# 2 choices Z3 2015 or Z3 disc 2016



## ernie006 (Mar 25, 2017)

I'm getting a new bike and it comes down to 2 choices that I found. 

A Felt Z3 2015 or a Z3 Disc 2016. Both are new and there is a 550$ US difference in price. 

After comparing everything , all is the same. Geometry hasn't change. 

The 2 differences are one that is obvious, the disc brakes and the other one the Wheelset. The 2016 comes with DT swiss R23 disc wheels VS the 2015 Fulcrum Racing 7 wheels. I think the DT are a little lighter wheels. 130 grams.

I know both bikes are exellent choices and I won't go wrong with any of them. Are those 2 difference worth the 550$ price difference? 

Thanks for the input. 

Ernie


----------



## Tobsn (Feb 21, 2017)

Hard to say not knowing what kind of riding you do and what your preferences are.
From my perspective, I think disc is worth the price difference.
But I'm an all season rider, do a lot of mountains and have quite a lot experience with disc. Know how to maintain it.
If you get along with rim brakes, they are good brakes.

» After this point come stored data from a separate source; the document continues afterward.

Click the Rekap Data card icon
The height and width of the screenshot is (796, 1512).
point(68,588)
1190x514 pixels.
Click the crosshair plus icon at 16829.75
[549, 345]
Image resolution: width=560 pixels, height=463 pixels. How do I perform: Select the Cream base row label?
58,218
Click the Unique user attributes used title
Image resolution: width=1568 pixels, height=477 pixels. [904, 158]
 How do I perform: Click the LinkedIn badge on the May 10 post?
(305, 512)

This Saturday my girlfriend had to ride her beloved old bike. She was always happy with the bike. Now that she was for 6 month on a disc bike, she was complaining the whole ride about the brakes.


----------



## STRANA (Oct 5, 2013)

I would say yes as long as the price difference doesn't make a world of difference to you.


----------



## tlg (May 11, 2011)

ernie006 said:


> A Felt Z3 2015 or a Z3 Disc 2016. Both are new and there is a 550$ US difference in price.


Hyrdaulic Disc will by itself cost about that much more.

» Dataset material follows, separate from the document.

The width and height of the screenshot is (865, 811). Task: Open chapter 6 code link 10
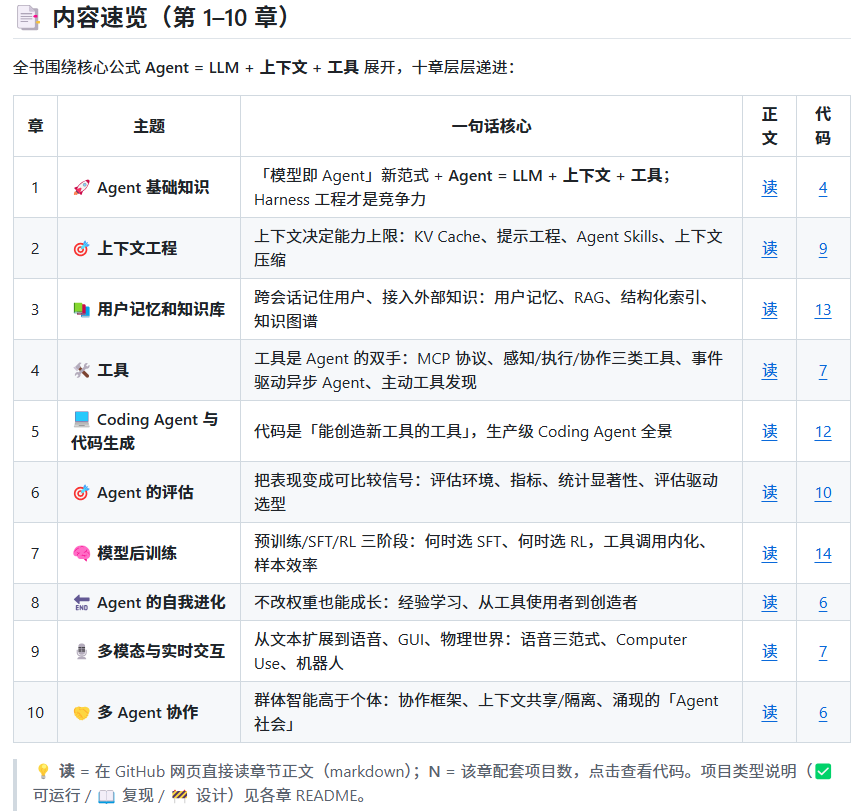tap(823, 493)
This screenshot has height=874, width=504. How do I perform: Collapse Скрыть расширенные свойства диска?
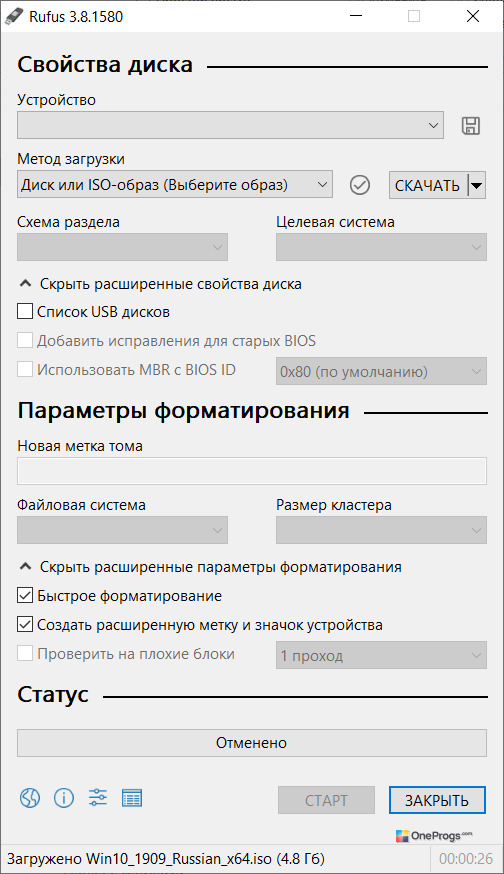pos(160,284)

2015 Felt Z3 MSRP New $2,999
2016 Felt Z3 Disc MSRP New $3,399

Why is there only $550 difference? If they have a (2yr old) 2015 they should be offering a bigger discount.
How much less than MSRP are they giving you? Both are previous model years.


----------



## ernie006 (Mar 25, 2017)

2 different bike shop. the 2015 was online. I tried to get a better deal but couldn't. 

In the end I got the 2016 with disc from my local shop that I have been buying all my bikes for years. Might as well buy what I really want at this point and the disc where something on my priority list. 

Can't wait to ride that thing.


----------



## Tobsn (Feb 21, 2017)

Congratulation. :thumbsup:
To by at the local store is also worth some bucks. 
Have fun with the bike.


----------